Prompt
Leaving nothing out, print each line of the material exactly.

Extracted material

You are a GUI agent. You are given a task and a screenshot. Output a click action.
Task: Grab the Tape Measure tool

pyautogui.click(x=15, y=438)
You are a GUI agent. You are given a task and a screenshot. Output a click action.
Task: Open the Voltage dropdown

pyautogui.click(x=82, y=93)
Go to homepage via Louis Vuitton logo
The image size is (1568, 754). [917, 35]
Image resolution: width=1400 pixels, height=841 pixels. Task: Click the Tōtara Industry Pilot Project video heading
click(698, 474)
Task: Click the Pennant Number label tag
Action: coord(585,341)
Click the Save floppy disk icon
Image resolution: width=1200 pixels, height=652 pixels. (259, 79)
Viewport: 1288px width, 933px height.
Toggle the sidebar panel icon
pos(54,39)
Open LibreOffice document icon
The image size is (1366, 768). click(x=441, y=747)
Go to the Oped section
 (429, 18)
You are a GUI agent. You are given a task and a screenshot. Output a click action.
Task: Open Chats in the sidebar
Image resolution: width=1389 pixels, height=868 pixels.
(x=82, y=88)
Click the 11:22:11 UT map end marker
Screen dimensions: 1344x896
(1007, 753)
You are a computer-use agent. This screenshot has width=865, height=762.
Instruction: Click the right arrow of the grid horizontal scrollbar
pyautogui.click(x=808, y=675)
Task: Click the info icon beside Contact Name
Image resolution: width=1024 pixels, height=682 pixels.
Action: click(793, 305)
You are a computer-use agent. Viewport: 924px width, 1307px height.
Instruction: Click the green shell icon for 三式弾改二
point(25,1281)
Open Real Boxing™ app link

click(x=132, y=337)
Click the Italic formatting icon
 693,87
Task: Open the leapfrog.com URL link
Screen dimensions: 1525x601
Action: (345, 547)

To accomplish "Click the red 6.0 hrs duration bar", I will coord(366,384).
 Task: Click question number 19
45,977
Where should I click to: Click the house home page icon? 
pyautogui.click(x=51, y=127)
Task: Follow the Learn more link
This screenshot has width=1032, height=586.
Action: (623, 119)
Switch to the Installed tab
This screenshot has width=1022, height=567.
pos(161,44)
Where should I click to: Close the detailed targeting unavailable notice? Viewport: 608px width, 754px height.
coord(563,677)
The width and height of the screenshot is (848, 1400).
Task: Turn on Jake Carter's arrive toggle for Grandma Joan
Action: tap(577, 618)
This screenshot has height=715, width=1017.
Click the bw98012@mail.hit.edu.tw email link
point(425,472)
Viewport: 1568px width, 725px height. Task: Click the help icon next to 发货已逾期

Task answer
You are a GUI agent. You are given a task and a screenshot. Output a click action.
Task: Grab the Tape Measure tool

pyautogui.click(x=15, y=438)
You are a GUI agent. You are given a task and a screenshot. Output a click action.
Task: Open the Voltage dropdown

pyautogui.click(x=82, y=93)
Go to homepage via Louis Vuitton logo
The image size is (1568, 754). [917, 35]
Image resolution: width=1400 pixels, height=841 pixels. Task: Click the Tōtara Industry Pilot Project video heading
click(698, 474)
Task: Click the Pennant Number label tag
Action: coord(585,341)
Click the Save floppy disk icon
Image resolution: width=1200 pixels, height=652 pixels. (259, 79)
Viewport: 1288px width, 933px height.
Toggle the sidebar panel icon
pos(54,39)
Open LibreOffice document icon
The image size is (1366, 768). click(x=441, y=747)
Go to the Oped section
 (429, 18)
You are a GUI agent. You are given a task and a screenshot. Output a click action.
Task: Open Chats in the sidebar
Image resolution: width=1389 pixels, height=868 pixels.
(x=82, y=88)
Click the 11:22:11 UT map end marker
Screen dimensions: 1344x896
(1007, 753)
You are a computer-use agent. This screenshot has width=865, height=762.
Instruction: Click the right arrow of the grid horizontal scrollbar
pyautogui.click(x=808, y=675)
Task: Click the info icon beside Contact Name
Image resolution: width=1024 pixels, height=682 pixels.
Action: click(793, 305)
You are a computer-use agent. Viewport: 924px width, 1307px height.
Instruction: Click the green shell icon for 三式弾改二
point(25,1281)
Open Real Boxing™ app link

click(x=132, y=337)
Click the Italic formatting icon
 693,87
Task: Open the leapfrog.com URL link
Screen dimensions: 1525x601
Action: (345, 547)

To accomplish "Click the red 6.0 hrs duration bar", I will coord(366,384).
 Task: Click question number 19
45,977
Where should I click to: Click the house home page icon? 
pyautogui.click(x=51, y=127)
Task: Follow the Learn more link
This screenshot has width=1032, height=586.
Action: (623, 119)
Switch to the Installed tab
This screenshot has width=1022, height=567.
pos(161,44)
Where should I click to: Close the detailed targeting unavailable notice? Viewport: 608px width, 754px height.
coord(563,677)
The width and height of the screenshot is (848, 1400).
Task: Turn on Jake Carter's arrive toggle for Grandma Joan
Action: tap(577, 618)
This screenshot has height=715, width=1017.
Click the bw98012@mail.hit.edu.tw email link
point(425,472)
Viewport: 1568px width, 725px height. Task: Click the help icon next to 发货已逾期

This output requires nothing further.